[RECORDS TO USE — start]

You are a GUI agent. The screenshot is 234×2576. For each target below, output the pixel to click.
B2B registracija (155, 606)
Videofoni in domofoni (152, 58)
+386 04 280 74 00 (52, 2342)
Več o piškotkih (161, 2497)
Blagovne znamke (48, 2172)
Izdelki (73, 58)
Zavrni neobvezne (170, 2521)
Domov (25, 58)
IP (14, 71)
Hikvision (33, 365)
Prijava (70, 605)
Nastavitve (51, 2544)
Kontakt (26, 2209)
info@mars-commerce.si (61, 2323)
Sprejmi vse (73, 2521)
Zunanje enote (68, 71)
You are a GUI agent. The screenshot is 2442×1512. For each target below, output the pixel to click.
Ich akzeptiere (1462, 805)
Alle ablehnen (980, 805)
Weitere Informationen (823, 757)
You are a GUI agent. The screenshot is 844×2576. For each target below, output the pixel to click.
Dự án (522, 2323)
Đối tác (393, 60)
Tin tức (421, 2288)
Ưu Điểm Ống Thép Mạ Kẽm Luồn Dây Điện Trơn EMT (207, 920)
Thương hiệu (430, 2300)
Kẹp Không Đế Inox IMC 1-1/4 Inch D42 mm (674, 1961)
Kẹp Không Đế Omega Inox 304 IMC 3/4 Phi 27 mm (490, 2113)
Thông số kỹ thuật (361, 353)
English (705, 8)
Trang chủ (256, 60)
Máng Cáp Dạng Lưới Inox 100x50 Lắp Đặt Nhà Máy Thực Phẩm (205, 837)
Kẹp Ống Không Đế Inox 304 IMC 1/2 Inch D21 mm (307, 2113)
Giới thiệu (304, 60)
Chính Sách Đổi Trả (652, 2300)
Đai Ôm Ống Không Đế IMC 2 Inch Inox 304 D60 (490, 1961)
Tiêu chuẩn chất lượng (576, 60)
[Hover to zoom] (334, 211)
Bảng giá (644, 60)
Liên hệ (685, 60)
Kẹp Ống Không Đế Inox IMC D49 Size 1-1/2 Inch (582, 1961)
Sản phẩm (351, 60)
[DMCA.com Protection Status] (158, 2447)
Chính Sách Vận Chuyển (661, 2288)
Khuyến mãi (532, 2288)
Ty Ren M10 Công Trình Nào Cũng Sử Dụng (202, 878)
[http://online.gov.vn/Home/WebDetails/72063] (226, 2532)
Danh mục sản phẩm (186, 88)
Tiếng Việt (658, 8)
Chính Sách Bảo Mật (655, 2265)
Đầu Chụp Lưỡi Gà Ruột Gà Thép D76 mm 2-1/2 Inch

[RECORDS TO USE — finish]

> **EXERCISE**:
Everything in the material should be repeated exactly as written.

> **ANSWER FOR THIS EXERCISE**:
You are a GUI agent. The screenshot is 234×2576. For each target below, output the pixel to click.
B2B registracija (155, 606)
Videofoni in domofoni (152, 58)
+386 04 280 74 00 (52, 2342)
Več o piškotkih (161, 2497)
Blagovne znamke (48, 2172)
Izdelki (73, 58)
Zavrni neobvezne (170, 2521)
Domov (25, 58)
IP (14, 71)
Hikvision (33, 365)
Prijava (70, 605)
Nastavitve (51, 2544)
Kontakt (26, 2209)
info@mars-commerce.si (61, 2323)
Sprejmi vse (73, 2521)
Zunanje enote (68, 71)
You are a GUI agent. The screenshot is 2442×1512. For each target below, output the pixel to click.
Ich akzeptiere (1462, 805)
Alle ablehnen (980, 805)
Weitere Informationen (823, 757)
You are a GUI agent. The screenshot is 844×2576. For each target below, output the pixel to click.
Dự án (522, 2323)
Đối tác (393, 60)
Tin tức (421, 2288)
Ưu Điểm Ống Thép Mạ Kẽm Luồn Dây Điện Trơn EMT (207, 920)
Thương hiệu (430, 2300)
Kẹp Không Đế Inox IMC 1-1/4 Inch D42 mm (674, 1961)
Kẹp Không Đế Omega Inox 304 IMC 3/4 Phi 27 mm (490, 2113)
Thông số kỹ thuật (361, 353)
English (705, 8)
Trang chủ (256, 60)
Máng Cáp Dạng Lưới Inox 100x50 Lắp Đặt Nhà Máy Thực Phẩm (205, 837)
Kẹp Ống Không Đế Inox 304 IMC 1/2 Inch D21 mm (307, 2113)
Giới thiệu (304, 60)
Chính Sách Đổi Trả (652, 2300)
Đai Ôm Ống Không Đế IMC 2 Inch Inox 304 D60 (490, 1961)
Tiêu chuẩn chất lượng (576, 60)
[Hover to zoom] (334, 211)
Bảng giá (644, 60)
Liên hệ (685, 60)
Kẹp Ống Không Đế Inox IMC D49 Size 1-1/2 Inch (582, 1961)
Sản phẩm (351, 60)
[DMCA.com Protection Status] (158, 2447)
Chính Sách Vận Chuyển (661, 2288)
Khuyến mãi (532, 2288)
Ty Ren M10 Công Trình Nào Cũng Sử Dụng (202, 878)
[http://online.gov.vn/Home/WebDetails/72063] (226, 2532)
Danh mục sản phẩm (186, 88)
Tiếng Việt (658, 8)
Chính Sách Bảo Mật (655, 2265)
Đầu Chụp Lưỡi Gà Ruột Gà Thép D76 mm 2-1/2 Inch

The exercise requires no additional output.